Letter to Richard D. Webb (February 10, 1846)

Frederick Douglass

Citation Information:  Frederick Douglass, [Letter], Dundee, [Scotland], February 10, 1846. To Richard D. Webb. Foner, Philip (ed). Life and Writings of Frederick Douglass. New York: International Publishers, 1950. Vol. I, p. 137.

Frederick Douglass
Dundee, [Scotland]
February 10, 1846
To Richard D. Webb
Dear Friend:

  1. We held a very good meeting here last night, crowded to overflowing with a people whose influence cannot but be felt by the free Church. Our faithful dealing with the Church has at length had the effect to compel them to a defense of their conduct. They have until a few days since affected to despise our efforts, deeming this the best mode of silencing and defeating our exposures. They now see we are not to be put down by such cunning. Their newspaper, the Dundee Warden, has attempted to ward off our blows by attacking us personally, denouncing us as strangers, unknown to respectable people in this country, but unfortunately for this purpose they say in the next place we are in the pay of the establishment, sent for and hired by them.
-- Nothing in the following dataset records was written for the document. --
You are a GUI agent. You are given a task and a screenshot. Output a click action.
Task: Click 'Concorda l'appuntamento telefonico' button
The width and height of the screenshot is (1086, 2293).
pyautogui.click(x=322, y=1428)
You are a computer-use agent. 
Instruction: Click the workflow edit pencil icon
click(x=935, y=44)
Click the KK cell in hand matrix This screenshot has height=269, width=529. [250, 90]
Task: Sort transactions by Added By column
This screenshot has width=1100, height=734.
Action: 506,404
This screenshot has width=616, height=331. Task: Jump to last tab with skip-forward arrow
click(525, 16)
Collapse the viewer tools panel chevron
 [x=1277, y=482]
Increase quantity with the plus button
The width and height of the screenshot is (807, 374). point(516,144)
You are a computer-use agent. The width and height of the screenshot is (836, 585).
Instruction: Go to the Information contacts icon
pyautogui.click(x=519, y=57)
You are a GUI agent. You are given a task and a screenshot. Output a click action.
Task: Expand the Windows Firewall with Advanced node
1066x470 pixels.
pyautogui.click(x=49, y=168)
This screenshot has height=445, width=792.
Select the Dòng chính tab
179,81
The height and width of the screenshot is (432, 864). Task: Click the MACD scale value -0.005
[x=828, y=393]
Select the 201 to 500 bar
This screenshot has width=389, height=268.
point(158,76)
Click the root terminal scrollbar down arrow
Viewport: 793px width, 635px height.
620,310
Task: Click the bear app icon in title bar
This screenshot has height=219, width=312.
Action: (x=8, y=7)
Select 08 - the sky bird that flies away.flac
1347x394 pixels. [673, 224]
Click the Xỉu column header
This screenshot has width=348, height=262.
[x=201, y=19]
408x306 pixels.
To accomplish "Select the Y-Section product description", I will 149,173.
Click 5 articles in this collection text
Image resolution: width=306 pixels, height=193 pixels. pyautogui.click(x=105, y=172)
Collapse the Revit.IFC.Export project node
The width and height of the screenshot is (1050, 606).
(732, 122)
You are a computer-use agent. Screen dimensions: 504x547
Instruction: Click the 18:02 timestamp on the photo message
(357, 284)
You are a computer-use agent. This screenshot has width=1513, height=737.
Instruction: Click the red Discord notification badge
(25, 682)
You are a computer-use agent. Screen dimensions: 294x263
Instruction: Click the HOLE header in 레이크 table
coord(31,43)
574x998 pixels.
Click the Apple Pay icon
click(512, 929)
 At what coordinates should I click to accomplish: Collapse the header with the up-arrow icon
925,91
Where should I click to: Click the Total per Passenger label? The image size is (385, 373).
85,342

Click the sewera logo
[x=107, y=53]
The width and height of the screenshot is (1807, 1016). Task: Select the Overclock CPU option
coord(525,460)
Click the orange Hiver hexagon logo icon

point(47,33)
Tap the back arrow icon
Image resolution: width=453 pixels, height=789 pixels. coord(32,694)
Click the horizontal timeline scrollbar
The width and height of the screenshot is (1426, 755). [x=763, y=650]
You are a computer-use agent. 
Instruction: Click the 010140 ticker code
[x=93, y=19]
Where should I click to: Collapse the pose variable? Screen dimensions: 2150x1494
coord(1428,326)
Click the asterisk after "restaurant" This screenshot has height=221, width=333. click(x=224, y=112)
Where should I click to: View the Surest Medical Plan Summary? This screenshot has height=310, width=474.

Thus they give us a good reputation by associating us with persons against whose moral characters they dare not utter a single word. The agitation goes nobly on. All this region is in a ferment. The very boys in the street are singing out “Send back that money.” I am informed this morning by the Dundee Courier that the St. Peter’s session have unanimously recommended the sending back the money. I meet many free Church people who are anxious to have the money sent back. I am certain that the people are right on this point. If the money is not sent back it will be the fault of their leaders. We shall continue with unabated zeal to sound the alarm— the people shall be informed. James and myself leave here at one o’clock today for Arbroth where we hold a meeting this evening. There the people are wide awake. This battling is rather unfavorable to the sale of my book, but the cause first, everything else afterwards. My kind regards to Mrs. W. and all inquiring friends.